▶ [About this exercise] All the data should be repeated exactly. Any image in it is left out.

▶ [Input data]
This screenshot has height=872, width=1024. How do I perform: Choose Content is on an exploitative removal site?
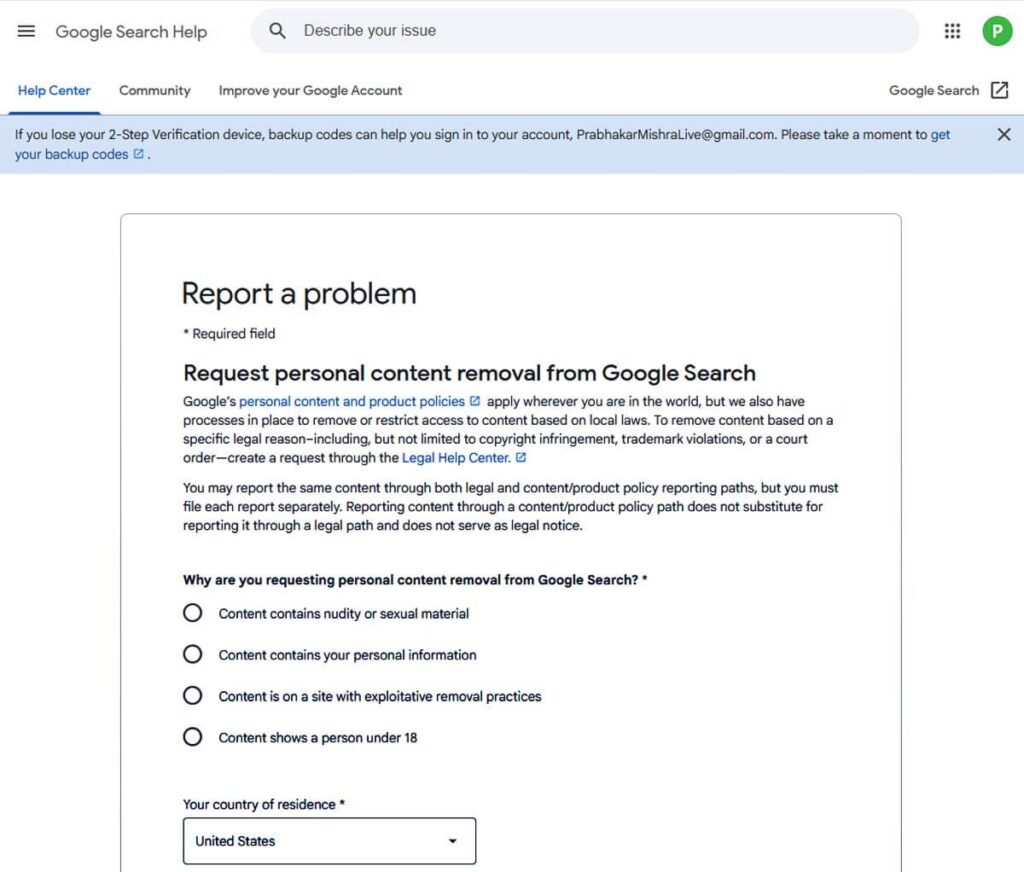click(x=192, y=696)
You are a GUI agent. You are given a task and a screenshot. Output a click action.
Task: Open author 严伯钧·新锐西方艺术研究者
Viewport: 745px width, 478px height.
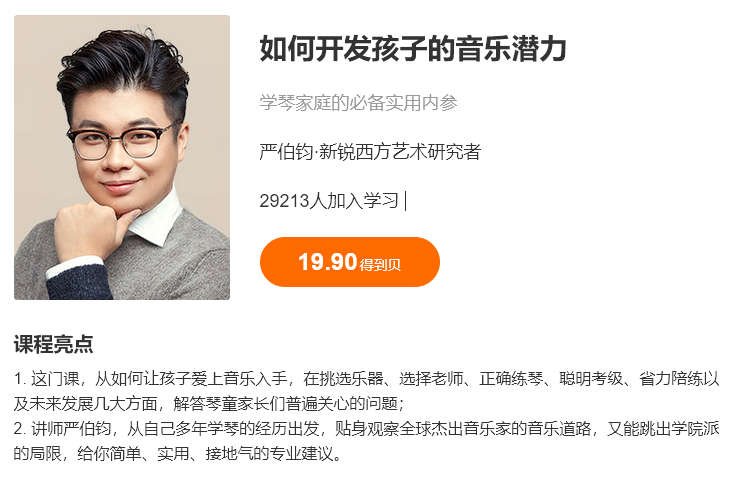point(370,152)
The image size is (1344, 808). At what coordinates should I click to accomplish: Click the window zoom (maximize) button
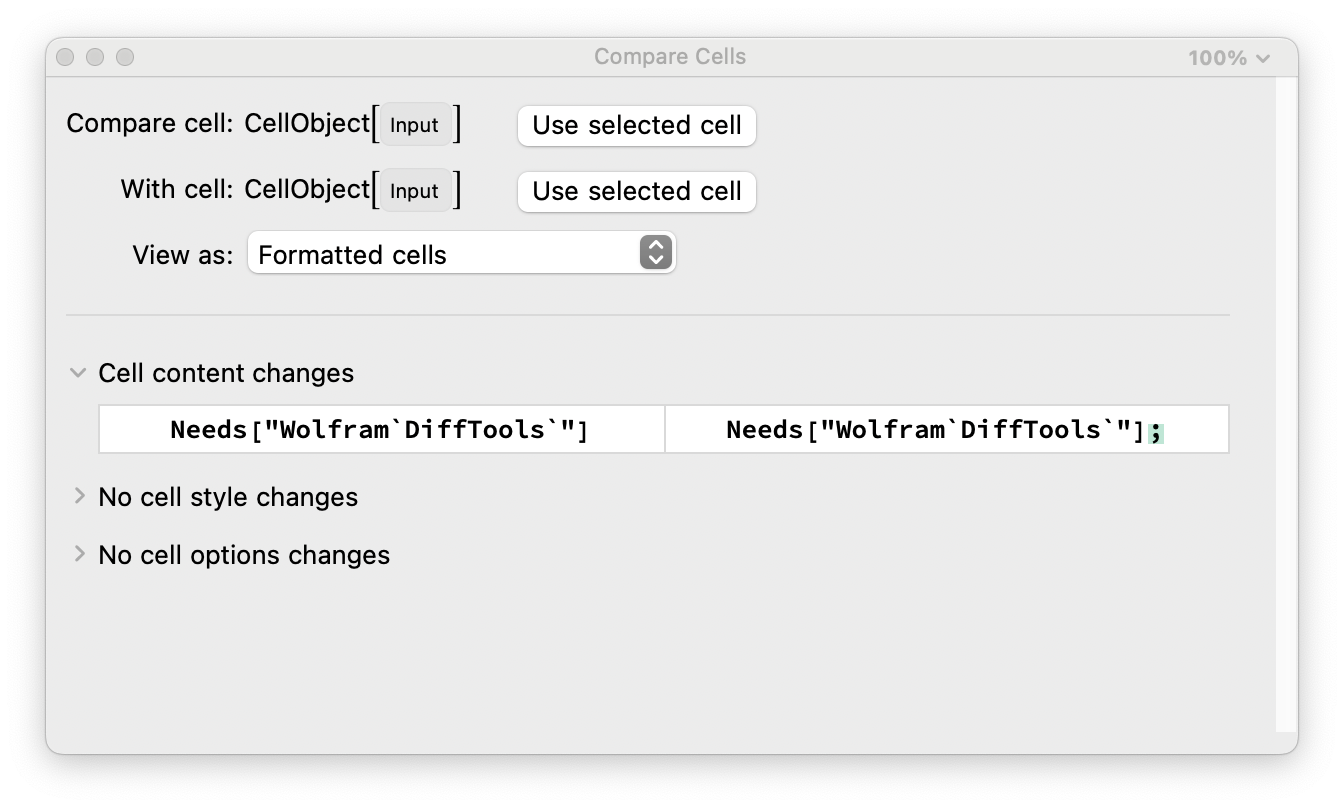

▶ [Expected output]
This screenshot has height=872, width=1024. How do I perform: Choose Content is on an exploitative removal site?
click(x=192, y=696)
You are a GUI agent. You are given a task and a screenshot. Output a click action.
Task: Open author 严伯钧·新锐西方艺术研究者
Viewport: 745px width, 478px height.
point(370,152)
The image size is (1344, 808). At what coordinates should I click to accomplish: Click the window zoom (maximize) button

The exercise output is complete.